Um dia, ele mesmo, andava meio atrasado com contas no bar do Aderaldo, e como
não estava com condições de liquidá-las, usou a sua mansidão, ofereceu a Gagá
como abatimentos nas contas. Assim que ele fez a proposta, o Aderaldo
respondeu-lhe de boca cheia e com os olhos arregalados.
-
Deus me livre, João Maleável! Deus me livre! - bradava ele se benzendo. Cada um
com o seu hipopótamo fêmeo na lagoa! Eu com o meu e você com o
seu.
A
esposa do botequineiro Aderaldo, Magaive, Gaivinha, carinhosamente, era irmã
gêmea da Gagá e ambas tinham as mesmas características, e cada uma delas era um
mundão de mulher de tão gorda e desajeitada.
-
Cuida do teu hipopótamo fêmeo que eu cuido do meu! – dizia o Aderaldo.
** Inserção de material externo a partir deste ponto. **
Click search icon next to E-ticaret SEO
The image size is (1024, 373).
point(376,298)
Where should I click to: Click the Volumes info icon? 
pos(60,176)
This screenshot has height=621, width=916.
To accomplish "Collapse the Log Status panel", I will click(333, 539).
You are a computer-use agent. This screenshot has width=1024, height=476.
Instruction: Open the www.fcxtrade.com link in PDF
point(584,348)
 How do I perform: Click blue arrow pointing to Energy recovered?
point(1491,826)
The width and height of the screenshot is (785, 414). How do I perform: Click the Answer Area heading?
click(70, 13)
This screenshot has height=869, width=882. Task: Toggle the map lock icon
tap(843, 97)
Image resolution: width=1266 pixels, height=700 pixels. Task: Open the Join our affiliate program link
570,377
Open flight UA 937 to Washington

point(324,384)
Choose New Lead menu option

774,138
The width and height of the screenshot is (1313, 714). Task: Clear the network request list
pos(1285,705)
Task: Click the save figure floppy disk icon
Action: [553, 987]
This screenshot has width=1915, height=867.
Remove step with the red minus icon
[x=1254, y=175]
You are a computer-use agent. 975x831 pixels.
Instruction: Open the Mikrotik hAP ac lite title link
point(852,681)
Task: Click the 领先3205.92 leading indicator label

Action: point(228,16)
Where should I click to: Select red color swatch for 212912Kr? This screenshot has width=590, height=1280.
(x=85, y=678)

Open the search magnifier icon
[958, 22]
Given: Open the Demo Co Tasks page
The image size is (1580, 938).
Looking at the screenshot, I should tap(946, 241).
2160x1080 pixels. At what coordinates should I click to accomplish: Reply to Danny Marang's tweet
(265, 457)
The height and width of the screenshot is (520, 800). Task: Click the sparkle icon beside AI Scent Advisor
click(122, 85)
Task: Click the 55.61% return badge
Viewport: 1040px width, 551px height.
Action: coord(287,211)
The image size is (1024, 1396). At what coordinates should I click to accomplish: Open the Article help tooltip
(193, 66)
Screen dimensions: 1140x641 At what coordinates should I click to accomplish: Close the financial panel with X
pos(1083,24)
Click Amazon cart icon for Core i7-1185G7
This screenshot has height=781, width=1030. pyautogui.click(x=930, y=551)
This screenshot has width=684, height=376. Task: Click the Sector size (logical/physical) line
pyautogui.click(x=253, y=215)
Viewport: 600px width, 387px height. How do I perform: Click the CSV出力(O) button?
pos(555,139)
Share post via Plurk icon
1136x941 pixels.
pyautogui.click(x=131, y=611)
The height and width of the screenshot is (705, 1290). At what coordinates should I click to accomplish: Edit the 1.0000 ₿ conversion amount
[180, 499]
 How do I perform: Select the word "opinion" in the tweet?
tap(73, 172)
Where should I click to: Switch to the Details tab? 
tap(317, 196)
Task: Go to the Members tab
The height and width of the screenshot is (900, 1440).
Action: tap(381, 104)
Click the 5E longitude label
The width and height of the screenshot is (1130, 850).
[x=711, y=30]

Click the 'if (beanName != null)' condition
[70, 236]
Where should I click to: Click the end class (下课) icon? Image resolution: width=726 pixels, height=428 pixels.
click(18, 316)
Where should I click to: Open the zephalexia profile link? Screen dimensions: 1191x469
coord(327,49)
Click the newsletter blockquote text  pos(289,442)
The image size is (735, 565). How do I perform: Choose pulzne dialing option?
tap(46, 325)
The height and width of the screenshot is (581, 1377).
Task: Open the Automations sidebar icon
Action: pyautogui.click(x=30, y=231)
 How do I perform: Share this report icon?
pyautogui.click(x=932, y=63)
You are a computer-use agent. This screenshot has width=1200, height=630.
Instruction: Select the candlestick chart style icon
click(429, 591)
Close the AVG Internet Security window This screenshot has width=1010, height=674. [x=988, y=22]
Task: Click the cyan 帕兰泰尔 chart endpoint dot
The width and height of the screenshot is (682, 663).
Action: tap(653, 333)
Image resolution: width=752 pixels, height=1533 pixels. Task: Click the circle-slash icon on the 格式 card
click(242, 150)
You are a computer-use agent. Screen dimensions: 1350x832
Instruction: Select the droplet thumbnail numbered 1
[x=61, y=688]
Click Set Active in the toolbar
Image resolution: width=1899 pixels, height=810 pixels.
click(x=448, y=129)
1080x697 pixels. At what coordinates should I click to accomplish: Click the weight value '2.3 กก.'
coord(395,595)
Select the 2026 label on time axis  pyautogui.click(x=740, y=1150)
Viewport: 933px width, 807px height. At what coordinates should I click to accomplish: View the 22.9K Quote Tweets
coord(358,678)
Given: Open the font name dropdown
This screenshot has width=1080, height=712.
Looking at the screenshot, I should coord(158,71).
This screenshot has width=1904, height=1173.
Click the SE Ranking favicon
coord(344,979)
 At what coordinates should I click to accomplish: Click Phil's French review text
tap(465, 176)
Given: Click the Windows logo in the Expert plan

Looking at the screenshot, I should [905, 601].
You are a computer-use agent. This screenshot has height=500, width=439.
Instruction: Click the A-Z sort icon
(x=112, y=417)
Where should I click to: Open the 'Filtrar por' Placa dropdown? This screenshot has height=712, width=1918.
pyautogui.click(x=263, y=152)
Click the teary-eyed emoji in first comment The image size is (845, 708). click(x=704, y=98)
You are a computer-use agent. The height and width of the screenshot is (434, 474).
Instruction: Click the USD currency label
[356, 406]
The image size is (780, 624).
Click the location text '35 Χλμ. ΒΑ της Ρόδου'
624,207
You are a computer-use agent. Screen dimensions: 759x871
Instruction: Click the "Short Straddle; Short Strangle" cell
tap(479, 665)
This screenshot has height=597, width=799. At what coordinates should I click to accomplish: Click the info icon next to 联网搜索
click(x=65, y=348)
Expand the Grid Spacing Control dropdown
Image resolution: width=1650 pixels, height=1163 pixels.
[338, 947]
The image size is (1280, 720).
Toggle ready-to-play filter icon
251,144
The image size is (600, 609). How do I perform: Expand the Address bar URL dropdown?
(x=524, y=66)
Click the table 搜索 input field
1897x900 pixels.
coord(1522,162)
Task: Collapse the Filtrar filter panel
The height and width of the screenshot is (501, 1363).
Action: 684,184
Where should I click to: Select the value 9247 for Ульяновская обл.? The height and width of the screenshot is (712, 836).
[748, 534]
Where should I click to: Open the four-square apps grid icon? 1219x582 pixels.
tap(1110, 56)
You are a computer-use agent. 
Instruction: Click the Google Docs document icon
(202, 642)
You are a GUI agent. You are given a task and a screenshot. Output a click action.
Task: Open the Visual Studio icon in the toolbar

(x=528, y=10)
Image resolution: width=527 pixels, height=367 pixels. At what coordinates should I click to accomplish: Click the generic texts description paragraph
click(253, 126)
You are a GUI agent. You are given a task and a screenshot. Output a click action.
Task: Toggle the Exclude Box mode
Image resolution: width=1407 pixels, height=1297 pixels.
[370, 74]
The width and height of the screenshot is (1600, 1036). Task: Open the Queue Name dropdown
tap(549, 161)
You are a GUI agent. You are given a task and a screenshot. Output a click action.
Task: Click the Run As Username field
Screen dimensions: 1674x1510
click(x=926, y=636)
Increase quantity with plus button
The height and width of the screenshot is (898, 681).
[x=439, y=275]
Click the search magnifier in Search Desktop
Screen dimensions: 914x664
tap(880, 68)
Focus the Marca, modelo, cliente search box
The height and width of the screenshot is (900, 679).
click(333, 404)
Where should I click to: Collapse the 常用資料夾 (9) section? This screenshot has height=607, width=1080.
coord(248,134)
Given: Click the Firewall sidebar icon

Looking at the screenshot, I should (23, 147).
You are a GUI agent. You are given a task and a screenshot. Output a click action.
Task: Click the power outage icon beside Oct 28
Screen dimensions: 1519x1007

Dois
hipopótamos fêmeos para um homem só, João Maleável, é carne que não se acaba
mais nunca! E se não der vencimento, vai entrar no estado de putrefação e
desgraça o nosso bairro todo! Até a Santa Luzia vai exigir que a Diocese de
Mossoró a mande de volta para a Itália! O comércio vai fechar as portas com
tanto mau cheiro de carne sentida. Isso é coisa para açougueiros! - disse e
saiu às pressas da casa do João Maleável sem olhar para trás.
Vamos
conhecer a família do João Maleável?
Além da Gagá eram seis filhos pequenos, e todos capazes de caberem dentro de um
balaio.
O
último filho que havia nascido, fazia dois meses que tinha colocado o focinho
no mundo.
Antes de ser professor, o João Maleável havia comido do pão que o diabo
amassou, pois o pouco que ganhava nas vendas, não dava para cobrir as despesas
de casa, e a sua situação andava preta. Não tinha mais roupas, as camisas não
mais suportavam costuras, e duas calças que lhe restavam, uma delas tinha sido
mastigada por um animal. Um único par de sapatos que dispunha, o solado estava
tão fino, que se ele pisasse em uma moeda de cinquenta centavos de cruzeiros,
já dava para sentir se o lado pisado era cara ou coroa.
Devido
à situação que ele enfrentou, todas as noites antes do deitar, ia às redes dos
filhos para contá-los, consolidava que como as coisas andavam desmanteladas,
tinha medo que os cinco filhos fizessem um churrasco com um outro irmão.